But at least six additional
environmental studies from private firms, government teams and UNLV
microbiologists (who, coincidentally, hold a patent for developing high-tech
methods of detecting Aspergillus and Stachybotrys) tell another story.
As early as October 1998,
according to documents obtained by CityLife, UNLV scientists had found
Stachybotrys on some of the building's ceiling tile during and after renovation
work on the building. But they found no airborne spores.
Officials with the health
district insist that in-house maintenance crews regularly clean the Shadow Lane
facility, replace air filters and "remove or clean any areas that could
pose a legitimate health hazard to ... employees or the public."
That fall, after repeated employee
complaints of illness and Sick Building Syndrome, another firm went inside the
Shadow Lane offices to look for mold. Again, inspectors found Stachybotrys
infusing ceiling tiles - this time, alongside fresh Aspergillus spores.
According to these same documents, inspectors were so concerned about the mold
at Shadow Lane, they summoned a so-called remediation crew to the site.
"We set up full isolation
and decon[tamination] chambers ... we removed and double bagged all suspected
[materials] and left the isolation barriers up for the [then] Clark County
Health Department maintenance crew to install new drywall," writes John
Terranova, president of Terra Nova Inc., the Vegas-based environmental firm
that found the toxic mold a second time.
No matter how often crews cleaned
up the mold, however, fresh colonies seemed to have little trouble growing in
the Shadow Lane offices. In the ensuing years, additional inspection teams at
Shadow Lane found still more toxic mold there.

++++++++++++++++++++

- Activity list:
1. Decide whether each statement below agrees with the passage on mold at Shadow Lane. Answer yes or no for each, and quote the words from the passage that decide it.
(a) In October 1998, UNLV scientists found airborne Stachybotrys spores.
(b) The second firm found Aspergillus spores along with Stachybotrys in the ceiling tiles.
(c) After the cleanups, later inspection teams found no more toxic mold at Shadow Lane.
2. Continue the passage on mold at Shadow Lane from its last sentence.

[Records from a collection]
++++++++++++++++++++

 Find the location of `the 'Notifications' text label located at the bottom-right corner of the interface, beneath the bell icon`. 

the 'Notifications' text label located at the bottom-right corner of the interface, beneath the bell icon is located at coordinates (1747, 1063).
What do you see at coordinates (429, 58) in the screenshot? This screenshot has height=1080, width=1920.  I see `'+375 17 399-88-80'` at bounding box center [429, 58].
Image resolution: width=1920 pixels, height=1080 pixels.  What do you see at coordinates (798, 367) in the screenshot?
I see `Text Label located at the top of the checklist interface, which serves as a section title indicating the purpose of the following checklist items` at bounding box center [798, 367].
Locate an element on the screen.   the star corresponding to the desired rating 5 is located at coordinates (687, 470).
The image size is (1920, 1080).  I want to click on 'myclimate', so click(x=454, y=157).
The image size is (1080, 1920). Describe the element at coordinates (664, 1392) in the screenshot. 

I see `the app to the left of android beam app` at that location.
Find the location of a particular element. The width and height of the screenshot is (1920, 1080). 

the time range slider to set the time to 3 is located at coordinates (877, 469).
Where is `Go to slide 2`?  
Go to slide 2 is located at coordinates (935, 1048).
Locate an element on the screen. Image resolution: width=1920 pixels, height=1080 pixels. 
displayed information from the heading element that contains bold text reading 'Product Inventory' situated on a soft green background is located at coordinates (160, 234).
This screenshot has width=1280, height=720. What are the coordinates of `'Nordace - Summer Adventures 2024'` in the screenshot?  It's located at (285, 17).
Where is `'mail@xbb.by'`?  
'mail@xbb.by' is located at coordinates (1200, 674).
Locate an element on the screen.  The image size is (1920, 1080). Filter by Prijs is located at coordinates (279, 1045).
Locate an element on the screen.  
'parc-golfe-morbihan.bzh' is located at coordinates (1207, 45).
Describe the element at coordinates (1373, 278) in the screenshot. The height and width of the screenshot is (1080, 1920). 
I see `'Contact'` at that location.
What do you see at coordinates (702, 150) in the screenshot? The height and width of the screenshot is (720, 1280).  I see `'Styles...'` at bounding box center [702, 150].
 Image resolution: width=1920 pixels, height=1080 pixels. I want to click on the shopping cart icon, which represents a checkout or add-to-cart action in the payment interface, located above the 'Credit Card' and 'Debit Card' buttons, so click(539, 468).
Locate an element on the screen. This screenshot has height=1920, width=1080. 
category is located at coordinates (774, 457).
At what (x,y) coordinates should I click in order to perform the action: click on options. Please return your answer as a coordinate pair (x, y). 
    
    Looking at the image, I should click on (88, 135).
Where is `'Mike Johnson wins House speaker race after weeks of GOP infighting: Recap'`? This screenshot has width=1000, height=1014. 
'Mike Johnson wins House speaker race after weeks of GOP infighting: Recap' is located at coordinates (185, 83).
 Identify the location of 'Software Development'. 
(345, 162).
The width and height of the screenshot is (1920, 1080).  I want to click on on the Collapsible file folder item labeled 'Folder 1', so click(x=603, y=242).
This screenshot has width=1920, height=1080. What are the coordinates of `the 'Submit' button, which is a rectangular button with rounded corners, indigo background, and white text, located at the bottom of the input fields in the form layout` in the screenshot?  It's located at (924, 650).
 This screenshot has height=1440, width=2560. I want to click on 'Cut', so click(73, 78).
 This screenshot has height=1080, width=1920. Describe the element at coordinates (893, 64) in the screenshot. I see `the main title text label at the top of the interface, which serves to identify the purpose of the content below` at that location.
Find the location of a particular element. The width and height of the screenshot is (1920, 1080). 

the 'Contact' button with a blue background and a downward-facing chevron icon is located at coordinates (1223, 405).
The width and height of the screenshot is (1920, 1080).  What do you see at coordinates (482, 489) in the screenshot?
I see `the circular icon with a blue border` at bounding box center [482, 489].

++++++++++++++++++++

- Answer set:
1.
(a) No: "But they found no airborne spores."
(b) Yes: "this time, alongside fresh Aspergillus spores."
(c) No: "additional inspection teams at Shadow Lane found still more toxic mold there."

2.
In mid-March 2003, documents show
UNLV microbiologists descended on Shadow Lane to again hunt for Stachybotrys.
They found it in the same hallway where Dan had begun working a month earlier.
Although UNLV scientists prepared
no final written report for health officials at the time, an internal UNLV
document states that the biologists did call district personnel, urging them to
decontaminate the area.
Further, court documents allege
that, in May and August of 2004, ceiling tiles and air-conditioning vents at
the Shadow Lane offices tested positive for both Stachybotrys and Aspergillus.
Both molds were found less than 20 feet from Dan's desk.
PAPER TRAIL
Before he died, Dan kept the
kinds of immaculate records that have helped form the legal backbone of Wendy's
claim against the health district. From copious hand-written notes on clashes
with health district officials to homemade blueprints of district headquarters
(and detailed notes on where inspectors found mold living in those same Shadow
Lane offices), Dan's homework speaks from beyond the grave.
One of the most interesting
items? A list of more than a dozen current and former health district employees
(according to Wendy and family friends who've reviewed the items with CityLife)
who also either got sick or succumbed to catastrophic illnesses while working
at Shadow Lane. None of those employees would speak on the record to CityLife.
If the court decides in her favor
during her upcoming lawsuit, Wendy says the money will help pay for Dan's still
outstanding medical bills, now in the hundreds of thousands of dollars. But a
ruling for Dan would also, strangely, redeem his suffering -- and might prevent
others from living the nightmare the Pauluks endured for more than four years.
She's not doing this for the
cash, she says. She's going after the health district for the public good --
and because it's what Dan wanted.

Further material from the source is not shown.